:: EXERCISE ::
Exactly as they appear below, repeat the lines from the one with "Viewport: 253px width, 148px" through the one with "Task: Expand Share Screen options arrow", and no others.

:: AVAILABLE RECORDS ::
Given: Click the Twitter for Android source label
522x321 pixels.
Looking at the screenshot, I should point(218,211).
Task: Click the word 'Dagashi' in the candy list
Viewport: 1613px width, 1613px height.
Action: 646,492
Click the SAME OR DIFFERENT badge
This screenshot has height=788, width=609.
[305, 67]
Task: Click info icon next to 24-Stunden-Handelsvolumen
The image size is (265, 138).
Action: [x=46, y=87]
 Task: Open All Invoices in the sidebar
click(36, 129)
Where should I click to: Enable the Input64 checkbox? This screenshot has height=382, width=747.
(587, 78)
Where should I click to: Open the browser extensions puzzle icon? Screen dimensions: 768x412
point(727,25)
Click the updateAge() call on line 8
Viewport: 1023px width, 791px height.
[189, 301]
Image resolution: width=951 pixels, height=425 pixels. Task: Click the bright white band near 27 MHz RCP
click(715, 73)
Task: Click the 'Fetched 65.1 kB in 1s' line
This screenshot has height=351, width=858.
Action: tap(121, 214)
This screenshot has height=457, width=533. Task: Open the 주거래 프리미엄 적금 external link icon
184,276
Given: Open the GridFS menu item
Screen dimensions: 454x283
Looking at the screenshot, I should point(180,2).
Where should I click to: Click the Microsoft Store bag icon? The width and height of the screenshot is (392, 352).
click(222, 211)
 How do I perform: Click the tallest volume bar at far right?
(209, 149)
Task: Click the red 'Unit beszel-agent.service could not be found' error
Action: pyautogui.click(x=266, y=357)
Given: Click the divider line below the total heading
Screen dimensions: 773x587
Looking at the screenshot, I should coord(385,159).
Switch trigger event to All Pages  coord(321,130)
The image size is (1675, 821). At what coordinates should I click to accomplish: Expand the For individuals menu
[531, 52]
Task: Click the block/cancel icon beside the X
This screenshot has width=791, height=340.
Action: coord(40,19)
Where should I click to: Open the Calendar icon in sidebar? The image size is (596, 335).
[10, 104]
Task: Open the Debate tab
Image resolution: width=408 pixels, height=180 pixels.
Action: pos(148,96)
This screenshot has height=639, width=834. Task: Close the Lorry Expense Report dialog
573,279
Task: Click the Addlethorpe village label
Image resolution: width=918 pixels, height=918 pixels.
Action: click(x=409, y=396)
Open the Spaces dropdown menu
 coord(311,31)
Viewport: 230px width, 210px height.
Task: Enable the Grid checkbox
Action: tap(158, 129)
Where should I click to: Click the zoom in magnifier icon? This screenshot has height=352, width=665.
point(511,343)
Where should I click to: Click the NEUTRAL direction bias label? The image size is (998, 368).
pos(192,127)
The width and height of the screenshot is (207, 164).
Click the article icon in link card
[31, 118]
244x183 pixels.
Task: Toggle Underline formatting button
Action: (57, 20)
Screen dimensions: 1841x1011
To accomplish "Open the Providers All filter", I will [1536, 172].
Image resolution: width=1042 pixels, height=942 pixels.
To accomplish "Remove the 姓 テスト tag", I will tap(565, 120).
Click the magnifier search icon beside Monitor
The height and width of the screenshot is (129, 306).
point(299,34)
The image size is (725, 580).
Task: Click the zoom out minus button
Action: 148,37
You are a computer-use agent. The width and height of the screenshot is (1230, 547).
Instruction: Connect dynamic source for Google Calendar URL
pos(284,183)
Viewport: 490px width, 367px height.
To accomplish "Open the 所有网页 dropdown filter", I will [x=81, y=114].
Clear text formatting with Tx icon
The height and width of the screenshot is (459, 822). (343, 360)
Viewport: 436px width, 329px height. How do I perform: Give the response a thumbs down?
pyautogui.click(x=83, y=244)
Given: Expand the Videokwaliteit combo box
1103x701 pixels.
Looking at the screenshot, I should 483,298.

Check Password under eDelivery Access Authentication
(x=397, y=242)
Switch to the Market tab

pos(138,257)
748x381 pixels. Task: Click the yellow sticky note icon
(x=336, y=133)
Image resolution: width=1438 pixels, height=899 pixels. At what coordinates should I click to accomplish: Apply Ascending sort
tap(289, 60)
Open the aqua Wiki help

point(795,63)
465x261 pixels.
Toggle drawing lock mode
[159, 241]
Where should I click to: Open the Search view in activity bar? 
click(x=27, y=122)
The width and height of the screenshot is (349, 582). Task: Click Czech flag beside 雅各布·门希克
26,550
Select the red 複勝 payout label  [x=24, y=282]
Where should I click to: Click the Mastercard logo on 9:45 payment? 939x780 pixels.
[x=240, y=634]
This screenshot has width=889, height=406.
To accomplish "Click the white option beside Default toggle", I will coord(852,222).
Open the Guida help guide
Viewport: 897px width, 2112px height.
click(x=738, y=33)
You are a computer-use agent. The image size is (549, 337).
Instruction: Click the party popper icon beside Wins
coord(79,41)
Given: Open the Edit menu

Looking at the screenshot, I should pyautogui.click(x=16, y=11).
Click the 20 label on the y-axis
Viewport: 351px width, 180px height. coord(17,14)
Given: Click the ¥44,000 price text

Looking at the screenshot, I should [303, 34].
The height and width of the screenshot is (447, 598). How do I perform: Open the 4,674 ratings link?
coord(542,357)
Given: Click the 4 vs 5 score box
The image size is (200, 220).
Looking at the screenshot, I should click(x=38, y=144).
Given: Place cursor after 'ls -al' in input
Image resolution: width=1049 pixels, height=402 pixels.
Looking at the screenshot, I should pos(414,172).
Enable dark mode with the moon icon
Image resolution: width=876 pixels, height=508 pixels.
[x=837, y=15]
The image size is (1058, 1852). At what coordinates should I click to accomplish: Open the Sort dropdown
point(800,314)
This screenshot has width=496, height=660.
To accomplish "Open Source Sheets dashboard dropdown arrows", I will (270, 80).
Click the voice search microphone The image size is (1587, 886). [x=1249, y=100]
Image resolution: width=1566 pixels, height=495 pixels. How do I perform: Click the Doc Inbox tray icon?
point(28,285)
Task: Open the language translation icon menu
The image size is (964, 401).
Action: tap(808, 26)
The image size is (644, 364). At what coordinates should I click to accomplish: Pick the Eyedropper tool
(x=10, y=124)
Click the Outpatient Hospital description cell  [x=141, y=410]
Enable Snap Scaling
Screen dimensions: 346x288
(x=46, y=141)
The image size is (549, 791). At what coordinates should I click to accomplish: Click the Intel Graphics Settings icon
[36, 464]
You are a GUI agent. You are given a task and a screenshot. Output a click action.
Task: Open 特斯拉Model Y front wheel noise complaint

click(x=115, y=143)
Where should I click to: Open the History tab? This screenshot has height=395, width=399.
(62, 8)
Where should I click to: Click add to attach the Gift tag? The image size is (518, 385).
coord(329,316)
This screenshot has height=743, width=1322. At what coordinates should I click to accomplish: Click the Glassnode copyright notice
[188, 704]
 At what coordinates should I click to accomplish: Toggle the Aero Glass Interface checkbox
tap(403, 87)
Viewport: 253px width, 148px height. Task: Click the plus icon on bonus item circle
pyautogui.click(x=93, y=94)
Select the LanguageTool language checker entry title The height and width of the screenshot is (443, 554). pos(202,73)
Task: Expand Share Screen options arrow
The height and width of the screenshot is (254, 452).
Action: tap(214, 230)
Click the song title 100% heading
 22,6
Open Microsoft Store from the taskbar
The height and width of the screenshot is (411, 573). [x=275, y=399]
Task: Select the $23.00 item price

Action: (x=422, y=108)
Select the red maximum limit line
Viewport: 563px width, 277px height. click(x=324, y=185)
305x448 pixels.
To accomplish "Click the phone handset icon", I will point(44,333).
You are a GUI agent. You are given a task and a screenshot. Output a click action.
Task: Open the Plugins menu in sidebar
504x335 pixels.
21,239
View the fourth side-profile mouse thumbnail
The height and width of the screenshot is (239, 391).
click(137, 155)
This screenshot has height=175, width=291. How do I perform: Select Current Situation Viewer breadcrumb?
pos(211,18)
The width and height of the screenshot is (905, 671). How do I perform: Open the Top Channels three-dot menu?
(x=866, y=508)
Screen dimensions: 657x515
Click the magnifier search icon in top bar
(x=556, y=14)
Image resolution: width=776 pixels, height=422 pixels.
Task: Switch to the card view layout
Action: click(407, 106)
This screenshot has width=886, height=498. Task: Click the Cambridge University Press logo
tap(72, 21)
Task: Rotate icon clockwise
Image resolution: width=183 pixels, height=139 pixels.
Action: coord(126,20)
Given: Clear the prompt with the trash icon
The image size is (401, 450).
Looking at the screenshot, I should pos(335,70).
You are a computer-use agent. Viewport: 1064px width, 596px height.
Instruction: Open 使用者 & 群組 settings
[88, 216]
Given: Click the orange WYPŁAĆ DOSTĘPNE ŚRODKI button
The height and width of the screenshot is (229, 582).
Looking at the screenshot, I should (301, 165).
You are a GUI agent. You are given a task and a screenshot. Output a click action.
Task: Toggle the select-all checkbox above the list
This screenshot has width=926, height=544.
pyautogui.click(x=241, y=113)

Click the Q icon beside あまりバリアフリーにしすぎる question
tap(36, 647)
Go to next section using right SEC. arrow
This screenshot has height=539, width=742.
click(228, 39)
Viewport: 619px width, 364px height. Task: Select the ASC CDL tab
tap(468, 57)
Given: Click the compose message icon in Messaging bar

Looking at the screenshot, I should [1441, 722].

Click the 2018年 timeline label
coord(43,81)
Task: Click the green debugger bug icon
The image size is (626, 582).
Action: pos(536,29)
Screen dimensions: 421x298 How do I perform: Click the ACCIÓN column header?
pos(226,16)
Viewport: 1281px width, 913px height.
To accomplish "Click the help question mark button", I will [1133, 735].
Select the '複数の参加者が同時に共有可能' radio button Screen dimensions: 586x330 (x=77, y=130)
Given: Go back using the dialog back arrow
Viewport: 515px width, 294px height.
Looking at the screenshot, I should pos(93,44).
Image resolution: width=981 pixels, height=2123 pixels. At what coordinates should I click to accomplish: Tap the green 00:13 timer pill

:: ANSWER TO THIS PROBLEM ::
Viewport: 253px width, 148px height. Task: Click the plus icon on bonus item circle
pyautogui.click(x=93, y=94)
Select the LanguageTool language checker entry title The height and width of the screenshot is (443, 554). pos(202,73)
Task: Expand Share Screen options arrow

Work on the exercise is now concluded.